**EXERCISE REQUIREMENTS:**
- 1) In the personal essay about stress and belly fat, what does the writer do for a living?
- 2) Write the next part of the personal essay about stress and belly fat.

**STUDY TEXT:**
════════════════

I lead a pretty busy life: I’m a real estate agent in New York City (which means I’m constantly on the phone or running around or filling out paperwork), my social life is important to me, and I travel often to see family and friends in different states and countries.
Some people thrive emotionally, and even lose weight, from always being on-the-go. For me, though, leading a busy life means carrying around a good deal of stress. I find it virtually impossible to regulate my worrying and just turn off, which my doctor says is a recipe for all sorts of problems, like high blood pressure and insomnia and cortisol overload.
Did you know that cortisol contributes to belly fat? Yeah, I didn’t either—until my gut started getting out of hand when my stress levels grew. The science doesn’t lie: An extract from a study published in Obesity Research found a direct correlation between both stress and cortisol levels and “greater abdominal fat depots.” According to Harvard Health, belly fat isn’t just an aesthetic issue, either—it’s linked to high blood pressure, cardiac disease, and problematic blood sugar levels.
I genuinely wasn’t aware of the terrible lifestyle habits that were linked to my stress until recently. For one, I was too busy to care. Secondly, I wasn’t brought up in a healthy family. I wasn’t raised to eat healthfully, nor was I raised to exercise or be mindful of my body. These just weren’t things my family prioritized, and that sort of thinking stuck in my adult life. Long day? Fried chicken. Lots of paperwork? Sit hunched over at my desk, totally sedentary. Bedtime? Stay up late stress-binging Netflix until 3 a.m. It all contributed to a giant, overbearing sense of disconnection, feeling crappy, exhaustion, and yes, weight gain.

════════════════

**PROVIDED DATA:**
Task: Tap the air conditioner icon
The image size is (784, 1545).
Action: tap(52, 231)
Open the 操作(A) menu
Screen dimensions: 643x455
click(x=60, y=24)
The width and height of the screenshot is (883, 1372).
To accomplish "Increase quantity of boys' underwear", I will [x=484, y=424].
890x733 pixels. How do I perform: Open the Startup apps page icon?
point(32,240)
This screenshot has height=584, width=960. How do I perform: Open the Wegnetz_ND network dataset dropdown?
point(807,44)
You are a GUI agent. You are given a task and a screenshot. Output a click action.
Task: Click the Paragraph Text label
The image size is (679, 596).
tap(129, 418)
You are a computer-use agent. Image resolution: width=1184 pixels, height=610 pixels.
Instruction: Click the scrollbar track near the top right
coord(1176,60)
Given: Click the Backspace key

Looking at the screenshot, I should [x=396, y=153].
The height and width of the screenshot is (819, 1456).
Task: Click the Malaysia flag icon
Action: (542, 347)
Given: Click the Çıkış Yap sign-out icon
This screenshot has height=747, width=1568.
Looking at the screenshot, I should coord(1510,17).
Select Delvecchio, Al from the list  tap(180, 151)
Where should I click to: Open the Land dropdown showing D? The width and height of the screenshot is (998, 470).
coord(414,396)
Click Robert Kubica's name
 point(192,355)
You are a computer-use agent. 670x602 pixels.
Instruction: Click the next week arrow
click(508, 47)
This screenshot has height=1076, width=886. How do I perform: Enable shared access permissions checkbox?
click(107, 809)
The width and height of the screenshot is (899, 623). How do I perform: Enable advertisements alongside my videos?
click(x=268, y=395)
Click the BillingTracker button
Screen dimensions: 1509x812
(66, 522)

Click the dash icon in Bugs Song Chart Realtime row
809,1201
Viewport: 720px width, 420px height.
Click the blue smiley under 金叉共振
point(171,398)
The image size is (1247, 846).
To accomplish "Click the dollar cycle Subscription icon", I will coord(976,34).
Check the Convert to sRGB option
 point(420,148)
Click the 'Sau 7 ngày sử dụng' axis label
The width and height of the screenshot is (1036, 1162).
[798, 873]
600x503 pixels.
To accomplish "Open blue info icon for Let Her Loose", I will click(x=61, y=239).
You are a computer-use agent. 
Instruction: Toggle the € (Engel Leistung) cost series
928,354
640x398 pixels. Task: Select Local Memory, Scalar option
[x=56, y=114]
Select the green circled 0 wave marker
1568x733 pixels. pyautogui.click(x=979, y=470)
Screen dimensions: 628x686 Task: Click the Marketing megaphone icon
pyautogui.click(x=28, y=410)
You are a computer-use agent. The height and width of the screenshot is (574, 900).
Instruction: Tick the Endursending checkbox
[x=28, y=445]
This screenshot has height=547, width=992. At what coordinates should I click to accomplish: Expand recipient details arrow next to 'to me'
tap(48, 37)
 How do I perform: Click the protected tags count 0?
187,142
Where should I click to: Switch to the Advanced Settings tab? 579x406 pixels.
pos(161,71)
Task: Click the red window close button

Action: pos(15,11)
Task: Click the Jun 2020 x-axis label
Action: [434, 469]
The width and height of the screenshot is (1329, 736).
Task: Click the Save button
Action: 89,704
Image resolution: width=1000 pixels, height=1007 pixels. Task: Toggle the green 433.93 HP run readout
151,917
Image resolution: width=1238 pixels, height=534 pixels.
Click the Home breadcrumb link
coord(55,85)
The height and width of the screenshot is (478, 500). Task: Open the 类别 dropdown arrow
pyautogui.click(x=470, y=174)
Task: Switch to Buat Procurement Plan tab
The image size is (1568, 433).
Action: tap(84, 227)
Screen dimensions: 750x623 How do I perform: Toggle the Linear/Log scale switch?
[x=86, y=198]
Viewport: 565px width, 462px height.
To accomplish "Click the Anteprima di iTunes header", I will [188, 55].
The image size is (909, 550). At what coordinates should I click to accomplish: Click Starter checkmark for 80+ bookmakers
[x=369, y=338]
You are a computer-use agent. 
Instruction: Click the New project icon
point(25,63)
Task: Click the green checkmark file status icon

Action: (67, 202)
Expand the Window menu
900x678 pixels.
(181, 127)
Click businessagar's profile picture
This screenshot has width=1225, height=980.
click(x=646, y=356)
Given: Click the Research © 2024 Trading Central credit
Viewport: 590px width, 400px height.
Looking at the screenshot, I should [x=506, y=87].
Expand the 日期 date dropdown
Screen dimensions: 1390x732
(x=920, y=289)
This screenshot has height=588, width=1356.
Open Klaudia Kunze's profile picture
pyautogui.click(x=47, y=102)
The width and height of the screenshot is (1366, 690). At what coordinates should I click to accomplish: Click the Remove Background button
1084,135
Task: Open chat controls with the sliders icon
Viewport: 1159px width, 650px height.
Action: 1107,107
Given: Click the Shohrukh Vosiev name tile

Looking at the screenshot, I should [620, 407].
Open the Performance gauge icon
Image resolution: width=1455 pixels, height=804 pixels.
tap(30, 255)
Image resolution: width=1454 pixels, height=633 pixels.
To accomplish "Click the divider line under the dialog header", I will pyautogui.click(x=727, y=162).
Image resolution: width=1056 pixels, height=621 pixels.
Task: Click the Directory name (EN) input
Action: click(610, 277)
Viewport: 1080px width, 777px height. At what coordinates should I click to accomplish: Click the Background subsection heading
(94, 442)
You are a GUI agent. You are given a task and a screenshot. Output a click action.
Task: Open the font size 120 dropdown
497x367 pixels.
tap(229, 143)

════════════════

**RESULTS OF THE TASKS:**
- 1) The writer is a real estate agent in New York City.

- 2)
I was clued into needing a change when I realized I was literally living for my job and ignoring everything else. A friend pointed out how stressed I seemed, and how much I’d changed, which was the wakeup call I needed.
I decided to see both a doctor and a therapist. I needed someone to tell me exactly how bad things were getting—and how to fix the issues. My doctor urged me to eat better, and to eat more frequent, smaller meals. So, I complied.
Instead of eating a burger or pizza or fried chicken whenever I was feeling super-stressed or hungry, I grabbed a fruit shake or smoothie every few hours when I was feeling an energy dip. I won’t lie: I’ll never be in love with nutritious eating, but paying attention to what I’m eating (and when) allowed me to keep my energy levels up and not experience inevitable sugar crashes and stomach distress. I also started adding daily multivitamins to make up for gaps in my diet.
The nutrition aspect was only one part of the whole, however. My therapist suggested I try to “live in the moment” every once in a while. When I had a good day or experienced something pleasant, she suggested I close my eyes and let that thought wash over me. (She also suggested I take that approach every so often with food: sit down with my food instead of inhaling it, being more mindful of the food itself, as well as the experience of eating.)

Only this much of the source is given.